Auch das `Mutual Recognition Agreement´ zwischen der EU und den USA, das Doppelt- und Dreifachzertifizierungen verhindert, bringt eine jährliche Ersparnis von 2 Milliarden. Rohleder: `Hier zeigt sich, daß Verbandsarbeit wirklich etwas bringt.´
Die Integration divergierender Interessen im Rahmen von Arbeitsgruppen bezeichnet Rohleder als `ganz wichtige Arbeit´. Meinungsunterschiede einzelner Mitglieder werden daher in der Öffentlichkeit nicht ausgetragen. Die Öffentlichkeitsarbeit gilt beim FVIT daher nicht von ungefähr als `Ultima ratio´. Rohleder empfindet die Zergliederung von Interessenvertretungen in der IuK-Branche als `primäre Schwäche´. Allerdings hat der FVIT weiterhin mit seiner alten Verbandspolitik zu kämpfen: Noch vor zehn Jahren wurden kleine Unternehmen als Mitglieder nicht akzeptiert. Mittlerweile werden auch Kleine aufgenommen, doch primär engagieren sich die Großunternehmen im FVIT.

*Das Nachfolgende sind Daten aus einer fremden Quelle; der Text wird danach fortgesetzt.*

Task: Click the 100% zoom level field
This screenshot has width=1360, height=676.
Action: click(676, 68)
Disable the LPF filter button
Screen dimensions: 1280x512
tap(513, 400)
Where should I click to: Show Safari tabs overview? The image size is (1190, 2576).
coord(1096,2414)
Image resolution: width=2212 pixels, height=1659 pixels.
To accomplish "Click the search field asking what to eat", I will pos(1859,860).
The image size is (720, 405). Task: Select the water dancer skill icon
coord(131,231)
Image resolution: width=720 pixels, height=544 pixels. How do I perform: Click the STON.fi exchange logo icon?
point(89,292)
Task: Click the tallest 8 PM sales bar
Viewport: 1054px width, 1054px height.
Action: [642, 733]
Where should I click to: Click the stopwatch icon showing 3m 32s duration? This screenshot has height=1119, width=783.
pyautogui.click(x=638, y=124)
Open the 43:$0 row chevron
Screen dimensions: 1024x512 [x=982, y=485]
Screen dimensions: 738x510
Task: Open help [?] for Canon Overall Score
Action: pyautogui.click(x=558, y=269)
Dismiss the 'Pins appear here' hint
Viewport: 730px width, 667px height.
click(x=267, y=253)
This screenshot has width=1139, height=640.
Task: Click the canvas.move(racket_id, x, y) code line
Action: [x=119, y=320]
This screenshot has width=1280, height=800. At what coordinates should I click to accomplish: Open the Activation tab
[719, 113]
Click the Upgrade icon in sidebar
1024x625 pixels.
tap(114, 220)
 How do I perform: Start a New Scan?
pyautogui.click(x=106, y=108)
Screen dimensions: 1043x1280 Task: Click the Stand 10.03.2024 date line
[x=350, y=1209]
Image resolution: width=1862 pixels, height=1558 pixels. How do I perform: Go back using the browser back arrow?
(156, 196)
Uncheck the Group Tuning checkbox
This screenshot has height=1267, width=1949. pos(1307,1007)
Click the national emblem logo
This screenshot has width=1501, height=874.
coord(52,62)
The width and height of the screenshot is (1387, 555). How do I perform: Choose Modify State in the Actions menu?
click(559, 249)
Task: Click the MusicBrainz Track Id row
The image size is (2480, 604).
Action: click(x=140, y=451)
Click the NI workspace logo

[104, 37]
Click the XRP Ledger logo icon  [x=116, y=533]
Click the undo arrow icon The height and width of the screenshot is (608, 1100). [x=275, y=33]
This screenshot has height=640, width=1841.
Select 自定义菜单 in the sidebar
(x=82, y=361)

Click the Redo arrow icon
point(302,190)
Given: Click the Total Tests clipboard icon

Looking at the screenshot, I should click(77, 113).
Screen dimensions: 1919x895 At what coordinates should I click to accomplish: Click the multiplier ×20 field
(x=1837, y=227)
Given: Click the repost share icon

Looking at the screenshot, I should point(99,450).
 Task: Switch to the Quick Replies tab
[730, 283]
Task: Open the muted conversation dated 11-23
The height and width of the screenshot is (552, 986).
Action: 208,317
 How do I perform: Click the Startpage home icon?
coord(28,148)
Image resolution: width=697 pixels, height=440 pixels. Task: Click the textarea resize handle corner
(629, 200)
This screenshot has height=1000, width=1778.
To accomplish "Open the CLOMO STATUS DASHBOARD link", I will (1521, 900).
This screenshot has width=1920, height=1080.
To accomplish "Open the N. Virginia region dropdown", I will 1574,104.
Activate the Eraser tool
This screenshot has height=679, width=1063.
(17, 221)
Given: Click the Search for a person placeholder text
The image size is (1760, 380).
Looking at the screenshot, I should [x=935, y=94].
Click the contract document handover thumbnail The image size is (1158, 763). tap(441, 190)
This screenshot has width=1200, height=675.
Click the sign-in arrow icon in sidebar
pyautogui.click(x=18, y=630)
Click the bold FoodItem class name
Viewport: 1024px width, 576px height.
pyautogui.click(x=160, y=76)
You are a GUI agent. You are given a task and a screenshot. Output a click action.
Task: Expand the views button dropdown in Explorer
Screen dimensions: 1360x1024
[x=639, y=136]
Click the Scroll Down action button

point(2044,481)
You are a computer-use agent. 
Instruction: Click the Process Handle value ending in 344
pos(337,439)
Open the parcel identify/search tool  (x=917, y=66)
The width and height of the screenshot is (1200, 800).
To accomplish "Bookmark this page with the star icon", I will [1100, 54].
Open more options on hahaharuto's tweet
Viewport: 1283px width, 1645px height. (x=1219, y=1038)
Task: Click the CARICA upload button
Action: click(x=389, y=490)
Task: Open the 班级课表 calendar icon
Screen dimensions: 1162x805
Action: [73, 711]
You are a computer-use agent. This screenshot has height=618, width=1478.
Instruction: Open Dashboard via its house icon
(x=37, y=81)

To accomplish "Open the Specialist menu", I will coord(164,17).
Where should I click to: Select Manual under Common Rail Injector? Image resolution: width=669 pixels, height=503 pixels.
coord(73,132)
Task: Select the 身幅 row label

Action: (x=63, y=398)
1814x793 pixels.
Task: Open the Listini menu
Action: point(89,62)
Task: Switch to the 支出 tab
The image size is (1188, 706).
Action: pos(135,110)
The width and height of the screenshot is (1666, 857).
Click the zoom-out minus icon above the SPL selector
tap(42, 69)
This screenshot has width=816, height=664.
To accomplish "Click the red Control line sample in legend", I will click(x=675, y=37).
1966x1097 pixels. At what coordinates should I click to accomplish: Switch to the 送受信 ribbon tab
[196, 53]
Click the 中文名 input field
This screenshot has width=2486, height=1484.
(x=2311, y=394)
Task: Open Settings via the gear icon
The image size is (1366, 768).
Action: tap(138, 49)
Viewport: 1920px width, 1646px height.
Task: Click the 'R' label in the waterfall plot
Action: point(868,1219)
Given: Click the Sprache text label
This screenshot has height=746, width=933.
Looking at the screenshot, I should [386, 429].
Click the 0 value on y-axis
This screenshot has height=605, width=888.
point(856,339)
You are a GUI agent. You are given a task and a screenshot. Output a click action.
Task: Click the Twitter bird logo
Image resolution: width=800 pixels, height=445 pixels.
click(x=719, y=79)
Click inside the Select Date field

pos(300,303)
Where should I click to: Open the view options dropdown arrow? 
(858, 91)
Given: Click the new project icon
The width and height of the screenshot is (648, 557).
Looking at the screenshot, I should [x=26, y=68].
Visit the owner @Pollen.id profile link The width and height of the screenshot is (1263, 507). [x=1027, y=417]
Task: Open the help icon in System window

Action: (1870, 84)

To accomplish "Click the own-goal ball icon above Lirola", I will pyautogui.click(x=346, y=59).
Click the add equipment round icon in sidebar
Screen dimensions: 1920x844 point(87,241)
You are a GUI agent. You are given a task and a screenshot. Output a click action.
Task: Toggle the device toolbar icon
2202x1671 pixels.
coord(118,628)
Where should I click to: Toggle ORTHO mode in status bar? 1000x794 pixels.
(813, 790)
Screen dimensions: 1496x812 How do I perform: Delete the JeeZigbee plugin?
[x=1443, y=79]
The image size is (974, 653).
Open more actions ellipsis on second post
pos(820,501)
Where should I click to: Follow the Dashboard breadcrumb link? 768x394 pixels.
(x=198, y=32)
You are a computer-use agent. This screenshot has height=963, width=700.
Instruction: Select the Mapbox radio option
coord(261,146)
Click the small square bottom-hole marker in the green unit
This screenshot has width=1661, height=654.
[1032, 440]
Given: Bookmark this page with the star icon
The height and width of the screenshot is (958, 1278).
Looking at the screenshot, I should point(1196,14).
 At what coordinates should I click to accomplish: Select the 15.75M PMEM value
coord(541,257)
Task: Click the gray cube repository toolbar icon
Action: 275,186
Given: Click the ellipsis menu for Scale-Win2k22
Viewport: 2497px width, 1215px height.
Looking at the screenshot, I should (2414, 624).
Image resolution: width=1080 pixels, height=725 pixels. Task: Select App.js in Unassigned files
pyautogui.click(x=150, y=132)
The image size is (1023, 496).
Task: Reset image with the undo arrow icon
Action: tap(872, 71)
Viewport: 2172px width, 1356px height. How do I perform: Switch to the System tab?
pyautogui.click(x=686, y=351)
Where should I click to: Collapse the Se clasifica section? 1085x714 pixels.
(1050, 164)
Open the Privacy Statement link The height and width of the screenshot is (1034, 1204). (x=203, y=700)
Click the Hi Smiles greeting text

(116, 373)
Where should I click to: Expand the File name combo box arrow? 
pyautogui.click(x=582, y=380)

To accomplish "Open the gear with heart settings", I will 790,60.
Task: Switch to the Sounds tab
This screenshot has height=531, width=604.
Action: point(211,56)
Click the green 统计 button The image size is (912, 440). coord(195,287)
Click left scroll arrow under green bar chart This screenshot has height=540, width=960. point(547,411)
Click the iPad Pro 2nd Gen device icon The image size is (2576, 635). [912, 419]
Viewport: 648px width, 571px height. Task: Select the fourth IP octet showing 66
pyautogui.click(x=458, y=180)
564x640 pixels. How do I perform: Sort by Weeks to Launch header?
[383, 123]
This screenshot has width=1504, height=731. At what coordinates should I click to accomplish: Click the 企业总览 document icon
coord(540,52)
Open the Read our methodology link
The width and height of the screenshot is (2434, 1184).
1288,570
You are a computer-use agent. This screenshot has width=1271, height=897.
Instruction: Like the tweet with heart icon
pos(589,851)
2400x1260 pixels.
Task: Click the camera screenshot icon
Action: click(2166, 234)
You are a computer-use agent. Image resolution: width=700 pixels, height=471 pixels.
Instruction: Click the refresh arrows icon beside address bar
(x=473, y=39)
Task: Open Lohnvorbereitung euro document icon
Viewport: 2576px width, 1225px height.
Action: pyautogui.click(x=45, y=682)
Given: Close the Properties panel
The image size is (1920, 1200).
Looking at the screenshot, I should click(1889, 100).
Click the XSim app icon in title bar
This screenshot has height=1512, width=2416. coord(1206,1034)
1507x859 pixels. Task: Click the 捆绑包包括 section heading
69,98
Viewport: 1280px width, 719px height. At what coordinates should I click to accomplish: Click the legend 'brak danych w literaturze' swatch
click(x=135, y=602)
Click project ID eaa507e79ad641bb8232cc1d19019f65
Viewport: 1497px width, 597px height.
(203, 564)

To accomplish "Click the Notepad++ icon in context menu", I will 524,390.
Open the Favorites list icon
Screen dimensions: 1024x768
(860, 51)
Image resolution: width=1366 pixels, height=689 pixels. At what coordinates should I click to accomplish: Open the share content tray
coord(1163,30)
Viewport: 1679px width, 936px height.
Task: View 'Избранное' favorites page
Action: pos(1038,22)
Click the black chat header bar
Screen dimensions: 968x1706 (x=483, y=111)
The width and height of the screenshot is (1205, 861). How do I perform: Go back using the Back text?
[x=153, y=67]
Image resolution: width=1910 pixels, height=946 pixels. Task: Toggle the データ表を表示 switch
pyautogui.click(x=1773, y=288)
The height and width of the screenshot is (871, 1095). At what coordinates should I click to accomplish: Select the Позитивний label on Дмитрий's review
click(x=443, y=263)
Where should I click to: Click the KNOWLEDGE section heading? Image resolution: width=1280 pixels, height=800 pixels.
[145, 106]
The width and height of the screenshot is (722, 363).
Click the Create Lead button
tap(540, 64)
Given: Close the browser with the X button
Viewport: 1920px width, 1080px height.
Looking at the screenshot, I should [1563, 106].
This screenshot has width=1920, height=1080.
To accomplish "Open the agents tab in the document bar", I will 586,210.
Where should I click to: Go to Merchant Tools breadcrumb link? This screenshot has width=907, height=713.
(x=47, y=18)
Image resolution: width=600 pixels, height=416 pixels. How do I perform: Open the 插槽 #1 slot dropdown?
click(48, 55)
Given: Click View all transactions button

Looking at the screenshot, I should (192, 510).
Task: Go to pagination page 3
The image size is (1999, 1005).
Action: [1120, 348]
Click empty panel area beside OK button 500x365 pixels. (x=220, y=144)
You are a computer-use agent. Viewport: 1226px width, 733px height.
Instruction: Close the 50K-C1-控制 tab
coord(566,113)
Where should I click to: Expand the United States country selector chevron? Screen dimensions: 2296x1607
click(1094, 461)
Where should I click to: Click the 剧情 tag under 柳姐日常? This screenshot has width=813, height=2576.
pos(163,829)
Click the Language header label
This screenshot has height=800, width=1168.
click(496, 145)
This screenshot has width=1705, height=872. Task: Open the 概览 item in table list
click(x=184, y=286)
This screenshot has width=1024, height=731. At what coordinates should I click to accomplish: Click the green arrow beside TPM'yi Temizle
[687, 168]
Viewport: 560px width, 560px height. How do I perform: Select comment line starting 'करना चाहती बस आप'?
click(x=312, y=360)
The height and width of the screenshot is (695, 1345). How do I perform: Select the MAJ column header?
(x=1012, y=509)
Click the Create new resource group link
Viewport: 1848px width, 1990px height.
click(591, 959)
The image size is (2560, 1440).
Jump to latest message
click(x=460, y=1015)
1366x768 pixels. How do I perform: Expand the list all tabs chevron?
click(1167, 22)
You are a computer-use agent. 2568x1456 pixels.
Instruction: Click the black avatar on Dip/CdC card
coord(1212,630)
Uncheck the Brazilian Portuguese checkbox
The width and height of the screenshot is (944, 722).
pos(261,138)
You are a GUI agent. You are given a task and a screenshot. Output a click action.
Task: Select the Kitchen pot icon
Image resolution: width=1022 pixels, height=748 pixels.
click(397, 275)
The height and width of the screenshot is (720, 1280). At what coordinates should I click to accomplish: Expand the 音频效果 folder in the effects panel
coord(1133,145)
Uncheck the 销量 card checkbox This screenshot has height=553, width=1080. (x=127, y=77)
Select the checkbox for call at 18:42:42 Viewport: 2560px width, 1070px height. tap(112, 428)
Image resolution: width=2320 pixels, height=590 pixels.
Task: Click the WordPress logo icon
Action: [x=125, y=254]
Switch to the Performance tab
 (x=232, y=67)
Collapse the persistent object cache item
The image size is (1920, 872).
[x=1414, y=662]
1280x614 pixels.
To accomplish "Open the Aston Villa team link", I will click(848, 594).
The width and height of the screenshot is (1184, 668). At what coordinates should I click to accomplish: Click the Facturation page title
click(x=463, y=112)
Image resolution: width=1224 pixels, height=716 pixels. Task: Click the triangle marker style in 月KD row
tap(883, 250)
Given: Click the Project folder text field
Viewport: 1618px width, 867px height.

Das soll sich ändern: Ziel des FVIT ist es nun, auch die Kommunikation zwischen den kleinen und großen Unternehmen zu ermöglichen. Den FVIT-Kryptoworkshop beispielsweise besuchten sechzig Firmenvertreter, quasi die komplette deutsche Kryptoindustrie repräsentierend. In der Arbeitsgemeinschaft Mehrwertdienste engagieren sich hingegen nur die großen Unternehmen - die kleinen organisieren sich über den Deutschen Multimediaverband (dmmv).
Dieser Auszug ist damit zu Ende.